Paylaş
Çünkü dünya dönüyordu ve dünyanın dışında bir sürü gezegen hareket ediyordu.
NASA merkezi elinden gelen duyuruları yapıyor olsa da bizim toplumumuz hala boş vakitlerini bunları ret etmek üzerine harcıyordu.
Bizler ise onlar bu işi ret ederken aldığım yola ve onlardan daha fazla ilerlediğim hikayeme bakıyordum.
Şimdi size bir soru soruyorum.
Biz insanoğlu ömür boyu mutluluğu taşıyabilir miydik?
Düşünseniz hep mutluyuz, hep istediklerimiz oluyor.

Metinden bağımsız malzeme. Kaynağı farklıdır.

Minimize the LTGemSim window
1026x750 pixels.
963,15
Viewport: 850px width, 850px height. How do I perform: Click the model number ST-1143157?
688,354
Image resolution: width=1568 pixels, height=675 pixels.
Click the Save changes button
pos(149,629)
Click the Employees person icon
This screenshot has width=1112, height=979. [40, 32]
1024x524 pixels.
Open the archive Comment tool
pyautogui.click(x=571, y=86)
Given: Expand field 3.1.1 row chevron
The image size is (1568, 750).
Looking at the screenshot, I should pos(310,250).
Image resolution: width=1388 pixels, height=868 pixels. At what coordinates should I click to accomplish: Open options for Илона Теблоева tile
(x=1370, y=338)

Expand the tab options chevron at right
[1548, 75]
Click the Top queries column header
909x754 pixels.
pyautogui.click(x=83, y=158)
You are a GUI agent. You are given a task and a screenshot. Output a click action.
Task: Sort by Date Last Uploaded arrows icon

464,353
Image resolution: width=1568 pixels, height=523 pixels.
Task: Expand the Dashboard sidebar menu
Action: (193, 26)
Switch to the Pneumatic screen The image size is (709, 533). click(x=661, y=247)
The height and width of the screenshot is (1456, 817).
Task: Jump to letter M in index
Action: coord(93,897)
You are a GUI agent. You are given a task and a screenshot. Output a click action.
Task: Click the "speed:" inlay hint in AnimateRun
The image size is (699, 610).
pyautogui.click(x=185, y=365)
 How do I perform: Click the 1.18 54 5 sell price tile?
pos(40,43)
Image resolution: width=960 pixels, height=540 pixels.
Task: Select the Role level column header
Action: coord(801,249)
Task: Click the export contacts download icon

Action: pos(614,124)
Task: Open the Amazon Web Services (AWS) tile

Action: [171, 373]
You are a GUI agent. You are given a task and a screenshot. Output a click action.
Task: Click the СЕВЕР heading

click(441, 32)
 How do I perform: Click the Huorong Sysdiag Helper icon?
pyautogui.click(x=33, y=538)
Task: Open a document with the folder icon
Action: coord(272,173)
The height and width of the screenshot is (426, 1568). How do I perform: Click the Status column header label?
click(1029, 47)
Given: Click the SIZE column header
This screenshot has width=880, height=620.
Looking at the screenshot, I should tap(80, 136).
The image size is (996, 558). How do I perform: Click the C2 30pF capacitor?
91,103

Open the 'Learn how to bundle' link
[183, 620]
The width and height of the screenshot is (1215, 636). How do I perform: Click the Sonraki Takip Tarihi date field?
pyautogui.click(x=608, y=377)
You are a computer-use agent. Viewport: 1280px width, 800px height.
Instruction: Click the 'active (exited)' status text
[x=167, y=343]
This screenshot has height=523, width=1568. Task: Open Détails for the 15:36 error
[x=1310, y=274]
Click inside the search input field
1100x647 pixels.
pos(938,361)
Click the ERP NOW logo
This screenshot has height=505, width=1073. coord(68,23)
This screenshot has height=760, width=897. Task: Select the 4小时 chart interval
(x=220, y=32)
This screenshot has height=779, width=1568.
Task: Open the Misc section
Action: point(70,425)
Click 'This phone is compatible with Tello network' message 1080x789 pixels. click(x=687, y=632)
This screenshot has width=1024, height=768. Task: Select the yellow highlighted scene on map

Dışarıdan uzaklaşıp baktığımız da hepimiz böyle görünüyoruz belki de.
%100 mutludur herkes, herkese göre.
Aslında hayatlarına yakınlaştırıp baktığımızda her şeyde hüzün vardır. Hüzün bir dinlenmedir. Hüzün ya da acılar bir durma nefes alma mesafesidir.
O çok istediğin şeyler olduğunda yine mutlu olabilecek misin bir düşün bakalım.
Bir de onlar ya elimden giderse telaşıyla devam edeceksin kendine zulüm etmeye…
Bitmesini çok istediğin anların bitmesinde bile bir hüzün yok mu aslında.
Ben bir bilgisayar programcısı ve sistem mühendisi olarak size şunu söyleyebilirim.
İnsanoğlu içinde birçok kişi bazı görevlerle programlanmıştır.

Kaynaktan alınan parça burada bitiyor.